◆ LISTED RECORDS

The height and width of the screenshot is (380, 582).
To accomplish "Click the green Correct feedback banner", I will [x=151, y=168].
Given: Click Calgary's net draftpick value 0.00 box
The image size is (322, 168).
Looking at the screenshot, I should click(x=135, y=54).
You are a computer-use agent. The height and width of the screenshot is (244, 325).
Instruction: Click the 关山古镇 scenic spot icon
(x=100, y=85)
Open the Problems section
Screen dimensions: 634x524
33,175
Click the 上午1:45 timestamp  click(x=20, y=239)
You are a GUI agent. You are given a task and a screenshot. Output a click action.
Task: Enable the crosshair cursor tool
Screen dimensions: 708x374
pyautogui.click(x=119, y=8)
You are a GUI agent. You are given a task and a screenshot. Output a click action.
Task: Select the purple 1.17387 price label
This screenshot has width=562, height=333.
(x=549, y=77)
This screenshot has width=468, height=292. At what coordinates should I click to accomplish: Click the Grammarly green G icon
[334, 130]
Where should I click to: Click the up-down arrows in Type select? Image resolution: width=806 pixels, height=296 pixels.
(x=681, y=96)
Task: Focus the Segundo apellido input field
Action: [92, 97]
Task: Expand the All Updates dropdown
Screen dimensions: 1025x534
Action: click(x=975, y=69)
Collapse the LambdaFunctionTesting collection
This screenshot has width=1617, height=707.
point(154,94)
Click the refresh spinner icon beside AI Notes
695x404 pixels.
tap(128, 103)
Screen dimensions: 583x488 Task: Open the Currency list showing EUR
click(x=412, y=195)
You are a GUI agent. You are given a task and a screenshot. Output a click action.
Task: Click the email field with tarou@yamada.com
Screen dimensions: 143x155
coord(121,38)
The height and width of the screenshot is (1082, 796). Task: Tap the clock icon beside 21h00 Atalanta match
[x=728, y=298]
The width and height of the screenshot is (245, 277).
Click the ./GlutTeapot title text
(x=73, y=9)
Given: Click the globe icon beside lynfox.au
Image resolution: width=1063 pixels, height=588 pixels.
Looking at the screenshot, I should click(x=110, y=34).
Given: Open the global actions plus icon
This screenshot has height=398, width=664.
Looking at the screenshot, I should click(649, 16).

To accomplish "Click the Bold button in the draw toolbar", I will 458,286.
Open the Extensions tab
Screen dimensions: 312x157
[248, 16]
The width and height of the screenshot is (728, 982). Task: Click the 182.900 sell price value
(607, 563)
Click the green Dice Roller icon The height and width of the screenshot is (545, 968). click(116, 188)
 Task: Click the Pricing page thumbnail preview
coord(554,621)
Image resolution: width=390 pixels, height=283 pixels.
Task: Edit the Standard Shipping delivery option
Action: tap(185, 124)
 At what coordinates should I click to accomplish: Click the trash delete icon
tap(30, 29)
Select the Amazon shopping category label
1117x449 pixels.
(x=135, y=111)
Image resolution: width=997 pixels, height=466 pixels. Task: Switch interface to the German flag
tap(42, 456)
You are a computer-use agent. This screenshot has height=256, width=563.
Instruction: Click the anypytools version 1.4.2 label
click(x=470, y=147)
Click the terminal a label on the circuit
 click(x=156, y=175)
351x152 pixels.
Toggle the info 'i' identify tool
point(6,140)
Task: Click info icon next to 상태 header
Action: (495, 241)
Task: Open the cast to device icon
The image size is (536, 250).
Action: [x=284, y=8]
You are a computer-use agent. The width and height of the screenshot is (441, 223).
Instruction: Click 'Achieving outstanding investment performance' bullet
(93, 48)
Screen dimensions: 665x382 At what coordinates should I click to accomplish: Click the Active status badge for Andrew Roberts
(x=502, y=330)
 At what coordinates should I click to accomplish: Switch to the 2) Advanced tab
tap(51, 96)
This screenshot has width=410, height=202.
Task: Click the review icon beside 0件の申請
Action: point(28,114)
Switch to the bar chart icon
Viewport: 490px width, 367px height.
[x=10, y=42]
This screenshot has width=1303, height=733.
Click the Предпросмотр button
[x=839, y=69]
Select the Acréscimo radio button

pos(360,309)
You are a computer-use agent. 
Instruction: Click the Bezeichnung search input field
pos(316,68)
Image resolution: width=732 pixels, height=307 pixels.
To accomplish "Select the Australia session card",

◆ AIM OF THE EXERCISE
From the data above, copy every line where "computer" appears.

◆ SOLUTION
You are a computer-use agent. The height and width of the screenshot is (244, 325).
You are a computer-use agent. This screenshot has height=256, width=563.
You are a computer-use agent. The width and height of the screenshot is (441, 223).
You are a computer-use agent. 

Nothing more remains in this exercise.